Wiesbaden – In der deutschen Industrie ist der Auftragseingang im Juni deutlich stärker als erwartet gesunken. Der Auftragseingang sei 4,0 Prozent niedriger gewesen als im Monat zuvor, teilte das Statistische Bundesamt am Montag in Wiesbaden mit. Experten sehen eine mögliche Ursache in der Furcht deutscher Unternehmen vor einem Handelskrieg und erwarten in diesem Jahr einen spürbar schwächeren Aufschwung.
Analysten wurden von der Stärke des Rückschlags überrascht. Sie hatten im Mittel zwar einen Rückgang beim Auftragseingang erwartet. Sie waren aber nur von einem leichten Dämpfer um 0,5 Prozent ausgegangen. Auch im Jahresvergleich zeigte sich eine enttäuschende Entwicklung. In dieser Abgrenzung fiel der Auftragseingang im Juni um 0,8 Prozent.

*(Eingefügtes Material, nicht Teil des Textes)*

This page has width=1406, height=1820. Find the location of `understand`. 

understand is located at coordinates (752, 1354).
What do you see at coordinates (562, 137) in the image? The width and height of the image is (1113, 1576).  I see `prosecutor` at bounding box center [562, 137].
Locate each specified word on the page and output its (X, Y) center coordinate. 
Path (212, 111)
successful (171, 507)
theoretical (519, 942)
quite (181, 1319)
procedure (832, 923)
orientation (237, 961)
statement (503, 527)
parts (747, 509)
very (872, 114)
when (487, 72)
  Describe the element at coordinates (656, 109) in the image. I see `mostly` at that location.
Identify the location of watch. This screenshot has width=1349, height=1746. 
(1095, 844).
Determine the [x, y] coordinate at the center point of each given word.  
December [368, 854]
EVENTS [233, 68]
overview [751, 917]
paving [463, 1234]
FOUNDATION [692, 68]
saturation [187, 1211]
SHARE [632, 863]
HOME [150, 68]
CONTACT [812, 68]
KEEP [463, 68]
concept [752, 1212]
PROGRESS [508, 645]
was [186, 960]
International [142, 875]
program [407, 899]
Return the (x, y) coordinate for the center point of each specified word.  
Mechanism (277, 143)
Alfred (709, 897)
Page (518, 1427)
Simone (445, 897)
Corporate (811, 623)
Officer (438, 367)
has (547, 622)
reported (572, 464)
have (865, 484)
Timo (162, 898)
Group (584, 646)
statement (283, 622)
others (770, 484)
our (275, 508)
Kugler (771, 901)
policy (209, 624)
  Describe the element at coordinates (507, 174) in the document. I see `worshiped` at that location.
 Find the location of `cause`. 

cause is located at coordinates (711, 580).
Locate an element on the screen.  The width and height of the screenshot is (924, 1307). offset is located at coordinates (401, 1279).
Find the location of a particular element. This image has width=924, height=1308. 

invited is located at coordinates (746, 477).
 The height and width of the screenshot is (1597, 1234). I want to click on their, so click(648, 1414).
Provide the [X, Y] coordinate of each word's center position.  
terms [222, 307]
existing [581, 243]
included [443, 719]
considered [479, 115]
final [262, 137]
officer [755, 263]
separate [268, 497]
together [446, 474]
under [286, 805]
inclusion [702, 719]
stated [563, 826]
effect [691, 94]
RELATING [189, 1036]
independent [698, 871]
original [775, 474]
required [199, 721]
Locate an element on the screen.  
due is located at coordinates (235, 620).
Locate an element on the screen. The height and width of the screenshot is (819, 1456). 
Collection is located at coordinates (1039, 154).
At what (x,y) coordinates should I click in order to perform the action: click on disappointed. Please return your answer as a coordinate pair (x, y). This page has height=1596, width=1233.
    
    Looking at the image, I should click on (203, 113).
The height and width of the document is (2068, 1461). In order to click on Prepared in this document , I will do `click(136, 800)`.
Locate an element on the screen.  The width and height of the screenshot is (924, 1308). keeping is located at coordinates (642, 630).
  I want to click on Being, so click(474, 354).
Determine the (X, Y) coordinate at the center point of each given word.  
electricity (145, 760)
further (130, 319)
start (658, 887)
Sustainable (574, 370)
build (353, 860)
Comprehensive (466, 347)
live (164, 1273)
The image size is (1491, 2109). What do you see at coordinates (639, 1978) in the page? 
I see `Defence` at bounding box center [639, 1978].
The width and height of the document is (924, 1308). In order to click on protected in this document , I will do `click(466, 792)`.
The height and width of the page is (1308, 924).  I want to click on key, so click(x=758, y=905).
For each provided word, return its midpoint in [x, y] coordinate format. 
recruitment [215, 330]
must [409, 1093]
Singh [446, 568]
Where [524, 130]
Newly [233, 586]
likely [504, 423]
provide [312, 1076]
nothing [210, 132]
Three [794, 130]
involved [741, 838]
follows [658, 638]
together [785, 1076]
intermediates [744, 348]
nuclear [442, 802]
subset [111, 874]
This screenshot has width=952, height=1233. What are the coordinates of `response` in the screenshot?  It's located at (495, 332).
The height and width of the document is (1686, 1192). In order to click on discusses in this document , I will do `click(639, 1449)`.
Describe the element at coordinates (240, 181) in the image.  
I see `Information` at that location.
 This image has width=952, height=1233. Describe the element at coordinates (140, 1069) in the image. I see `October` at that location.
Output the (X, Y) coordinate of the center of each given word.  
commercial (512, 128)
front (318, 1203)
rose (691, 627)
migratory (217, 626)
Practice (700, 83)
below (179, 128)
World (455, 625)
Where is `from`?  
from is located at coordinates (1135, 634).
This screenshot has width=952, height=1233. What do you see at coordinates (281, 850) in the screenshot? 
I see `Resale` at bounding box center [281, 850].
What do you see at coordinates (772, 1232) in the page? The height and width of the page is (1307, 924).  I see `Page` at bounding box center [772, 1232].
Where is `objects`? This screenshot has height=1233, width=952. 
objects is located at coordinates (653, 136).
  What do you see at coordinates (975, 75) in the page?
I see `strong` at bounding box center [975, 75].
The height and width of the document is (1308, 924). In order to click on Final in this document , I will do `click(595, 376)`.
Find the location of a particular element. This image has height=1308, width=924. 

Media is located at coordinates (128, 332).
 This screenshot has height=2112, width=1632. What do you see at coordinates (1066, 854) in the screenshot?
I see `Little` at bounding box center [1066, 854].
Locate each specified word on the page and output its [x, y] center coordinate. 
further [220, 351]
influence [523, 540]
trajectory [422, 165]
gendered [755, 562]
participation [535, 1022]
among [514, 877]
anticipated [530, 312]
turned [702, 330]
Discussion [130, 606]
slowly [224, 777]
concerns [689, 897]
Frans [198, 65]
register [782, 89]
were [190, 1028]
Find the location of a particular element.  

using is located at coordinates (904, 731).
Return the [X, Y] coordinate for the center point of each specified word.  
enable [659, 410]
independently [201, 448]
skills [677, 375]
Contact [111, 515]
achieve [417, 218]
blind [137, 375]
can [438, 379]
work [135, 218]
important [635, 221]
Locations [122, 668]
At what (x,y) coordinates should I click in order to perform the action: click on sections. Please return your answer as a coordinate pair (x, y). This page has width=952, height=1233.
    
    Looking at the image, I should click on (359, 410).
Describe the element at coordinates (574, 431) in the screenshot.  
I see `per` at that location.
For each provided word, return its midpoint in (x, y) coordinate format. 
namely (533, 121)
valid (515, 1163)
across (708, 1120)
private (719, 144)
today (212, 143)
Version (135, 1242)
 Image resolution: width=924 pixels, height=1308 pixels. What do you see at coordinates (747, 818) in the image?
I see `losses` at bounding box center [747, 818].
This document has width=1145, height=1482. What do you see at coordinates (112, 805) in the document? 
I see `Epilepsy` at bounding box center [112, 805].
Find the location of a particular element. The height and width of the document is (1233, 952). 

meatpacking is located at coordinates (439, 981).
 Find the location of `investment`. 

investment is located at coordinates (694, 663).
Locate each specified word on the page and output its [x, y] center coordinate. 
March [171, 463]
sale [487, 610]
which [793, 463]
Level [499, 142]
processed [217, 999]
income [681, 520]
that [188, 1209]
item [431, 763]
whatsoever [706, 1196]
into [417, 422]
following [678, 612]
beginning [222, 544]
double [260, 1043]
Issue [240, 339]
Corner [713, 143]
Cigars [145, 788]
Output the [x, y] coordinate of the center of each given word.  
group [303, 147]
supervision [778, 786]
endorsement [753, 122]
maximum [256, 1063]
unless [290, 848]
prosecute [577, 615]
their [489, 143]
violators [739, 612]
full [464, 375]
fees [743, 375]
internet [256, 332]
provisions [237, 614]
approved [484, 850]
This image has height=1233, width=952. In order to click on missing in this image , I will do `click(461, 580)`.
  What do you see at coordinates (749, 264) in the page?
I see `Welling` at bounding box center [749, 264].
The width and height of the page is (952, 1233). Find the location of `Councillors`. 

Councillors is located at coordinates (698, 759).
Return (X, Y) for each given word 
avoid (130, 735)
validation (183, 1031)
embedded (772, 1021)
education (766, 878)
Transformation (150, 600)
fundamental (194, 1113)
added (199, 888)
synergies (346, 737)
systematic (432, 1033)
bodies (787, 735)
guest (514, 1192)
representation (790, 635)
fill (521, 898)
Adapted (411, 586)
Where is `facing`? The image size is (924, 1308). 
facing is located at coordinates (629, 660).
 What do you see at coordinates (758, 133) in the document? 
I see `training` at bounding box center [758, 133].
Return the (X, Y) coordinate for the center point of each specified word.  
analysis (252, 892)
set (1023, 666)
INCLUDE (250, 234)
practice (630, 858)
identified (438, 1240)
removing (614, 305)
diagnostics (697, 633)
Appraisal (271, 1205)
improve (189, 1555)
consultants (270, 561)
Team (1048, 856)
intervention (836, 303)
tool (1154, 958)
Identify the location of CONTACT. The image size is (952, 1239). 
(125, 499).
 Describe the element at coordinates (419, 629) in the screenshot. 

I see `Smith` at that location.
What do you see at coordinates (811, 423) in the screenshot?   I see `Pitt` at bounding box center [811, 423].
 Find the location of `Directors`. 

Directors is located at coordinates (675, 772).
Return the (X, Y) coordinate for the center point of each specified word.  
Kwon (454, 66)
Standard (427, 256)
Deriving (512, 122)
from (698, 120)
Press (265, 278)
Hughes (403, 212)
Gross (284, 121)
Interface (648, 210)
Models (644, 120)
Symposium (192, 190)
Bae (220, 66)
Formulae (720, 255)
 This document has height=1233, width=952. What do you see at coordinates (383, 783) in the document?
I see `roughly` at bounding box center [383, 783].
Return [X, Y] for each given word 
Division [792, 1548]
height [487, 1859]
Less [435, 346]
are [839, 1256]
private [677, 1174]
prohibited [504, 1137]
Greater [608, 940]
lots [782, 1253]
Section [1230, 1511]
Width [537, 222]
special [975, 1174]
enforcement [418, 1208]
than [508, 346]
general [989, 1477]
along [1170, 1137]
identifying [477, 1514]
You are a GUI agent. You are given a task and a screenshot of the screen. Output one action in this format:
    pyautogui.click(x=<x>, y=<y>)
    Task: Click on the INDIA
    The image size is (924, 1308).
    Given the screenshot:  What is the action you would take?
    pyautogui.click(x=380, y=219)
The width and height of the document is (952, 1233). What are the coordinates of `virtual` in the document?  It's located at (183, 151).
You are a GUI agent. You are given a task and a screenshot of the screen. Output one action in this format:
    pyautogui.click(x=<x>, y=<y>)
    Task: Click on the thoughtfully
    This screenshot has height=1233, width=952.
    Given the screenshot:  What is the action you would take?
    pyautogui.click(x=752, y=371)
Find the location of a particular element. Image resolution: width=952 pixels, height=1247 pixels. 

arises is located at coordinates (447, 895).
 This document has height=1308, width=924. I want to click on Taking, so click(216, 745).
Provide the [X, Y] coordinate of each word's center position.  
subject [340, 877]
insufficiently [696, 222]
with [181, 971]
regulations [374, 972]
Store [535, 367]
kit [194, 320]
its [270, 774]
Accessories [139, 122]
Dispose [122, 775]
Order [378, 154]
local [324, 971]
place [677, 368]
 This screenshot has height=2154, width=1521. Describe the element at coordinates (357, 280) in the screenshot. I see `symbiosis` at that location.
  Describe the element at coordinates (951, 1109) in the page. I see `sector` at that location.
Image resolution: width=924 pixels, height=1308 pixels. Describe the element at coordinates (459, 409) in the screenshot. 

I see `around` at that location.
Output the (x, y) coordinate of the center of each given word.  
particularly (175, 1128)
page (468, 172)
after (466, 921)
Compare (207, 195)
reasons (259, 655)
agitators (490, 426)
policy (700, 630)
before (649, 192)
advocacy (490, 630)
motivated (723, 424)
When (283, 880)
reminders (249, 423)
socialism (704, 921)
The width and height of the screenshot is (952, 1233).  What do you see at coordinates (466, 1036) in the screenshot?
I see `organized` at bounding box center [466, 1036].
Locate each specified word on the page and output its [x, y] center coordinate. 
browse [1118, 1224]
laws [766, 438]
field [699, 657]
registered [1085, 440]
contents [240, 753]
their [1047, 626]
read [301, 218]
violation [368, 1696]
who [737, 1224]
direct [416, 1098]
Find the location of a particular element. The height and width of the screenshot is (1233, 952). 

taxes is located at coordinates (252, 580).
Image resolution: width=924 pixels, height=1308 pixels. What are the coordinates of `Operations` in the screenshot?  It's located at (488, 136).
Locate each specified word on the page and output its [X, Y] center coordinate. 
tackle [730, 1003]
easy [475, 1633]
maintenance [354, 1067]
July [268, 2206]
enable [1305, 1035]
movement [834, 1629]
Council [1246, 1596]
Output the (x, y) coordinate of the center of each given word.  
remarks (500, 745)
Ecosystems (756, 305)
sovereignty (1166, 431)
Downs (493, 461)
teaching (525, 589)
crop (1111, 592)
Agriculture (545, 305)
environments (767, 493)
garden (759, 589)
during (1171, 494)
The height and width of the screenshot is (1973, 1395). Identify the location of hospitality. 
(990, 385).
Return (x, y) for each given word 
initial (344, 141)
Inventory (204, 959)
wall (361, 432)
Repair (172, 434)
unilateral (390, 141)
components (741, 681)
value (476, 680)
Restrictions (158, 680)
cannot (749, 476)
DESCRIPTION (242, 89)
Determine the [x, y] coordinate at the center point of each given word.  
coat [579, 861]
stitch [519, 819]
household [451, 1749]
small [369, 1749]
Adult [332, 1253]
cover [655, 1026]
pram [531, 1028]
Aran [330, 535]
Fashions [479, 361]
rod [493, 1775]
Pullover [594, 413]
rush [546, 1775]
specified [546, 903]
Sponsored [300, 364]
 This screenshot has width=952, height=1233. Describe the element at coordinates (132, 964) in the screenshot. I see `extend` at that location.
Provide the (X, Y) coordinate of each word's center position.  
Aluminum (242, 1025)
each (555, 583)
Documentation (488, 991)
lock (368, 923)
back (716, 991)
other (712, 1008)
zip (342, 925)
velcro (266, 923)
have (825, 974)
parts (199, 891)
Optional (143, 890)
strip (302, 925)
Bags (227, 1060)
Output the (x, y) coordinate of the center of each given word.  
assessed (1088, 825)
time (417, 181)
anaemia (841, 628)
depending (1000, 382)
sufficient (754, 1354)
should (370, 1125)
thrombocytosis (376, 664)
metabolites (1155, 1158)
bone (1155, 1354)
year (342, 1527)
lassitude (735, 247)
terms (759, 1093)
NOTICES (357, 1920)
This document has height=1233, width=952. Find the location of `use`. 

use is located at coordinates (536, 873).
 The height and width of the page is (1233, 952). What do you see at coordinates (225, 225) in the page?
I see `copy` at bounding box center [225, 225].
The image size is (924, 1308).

Hier hatten Analysten hingegen einen Zuwachs um 3,4 Prozent erwartet.
Rückgang auf breiter Front
Der Auftragsrückgang zeigte sich in allen wichtigen Bereichen. Bei den Herstellern von Vorleistungsgütern lag der Auftragseingang laut Bundesamt um 2,3 Prozent niedriger als im Vormonat. Bei den Herstellern von Investitionsgütern gab es demnach einen Rückgang von 4,7 Prozent. Im Bereich der Konsumgüter fielen die Aufträge um 4,5 Prozent.
Ausserdem gab es laut Bundesamt Rückgänge aus dem Inland und aus dem Ausland. «Dabei verringerten sich die Auftragseingänge aus der Eurozone um 2,7 Prozent, die Auftragseingänge aus dem restlichen Ausland nahmen um 5,9 Prozent gegenüber Mai ab», hiess es weiter in der Mitteilung.
Seit Beginn des Jahres sind damit die Auftragseingänge in der Industrie in fünf von sechs Monaten gefallen. Nur im Mai hatte es eine kurzzeitige Gegenbewegung gegeben. «Die Auftragseingänge enttäuschen massiv», kommentierte Chefvolkswirt Thomas Gitzel von der VP Bank die Juni-Daten. Er sieht eine mögliche Ursache für den Dämpfer in der Furcht vor einem Handelskrieg. Dieser sorge «für eine gewisse Zurückhaltung bei den Neubestellungen».
Talboden noch nicht erreicht
Für den Experten Ralph Solveen von der Commerzbank ist in der deutschen Industrie noch kein Ende des Durchhängers in Sicht. Seiner Einschätzung nach dürfte sich die Schwächephase noch weit in das zweite Halbjahr hinziehen und das Wachstum der gesamten Wirtschaft bremsen.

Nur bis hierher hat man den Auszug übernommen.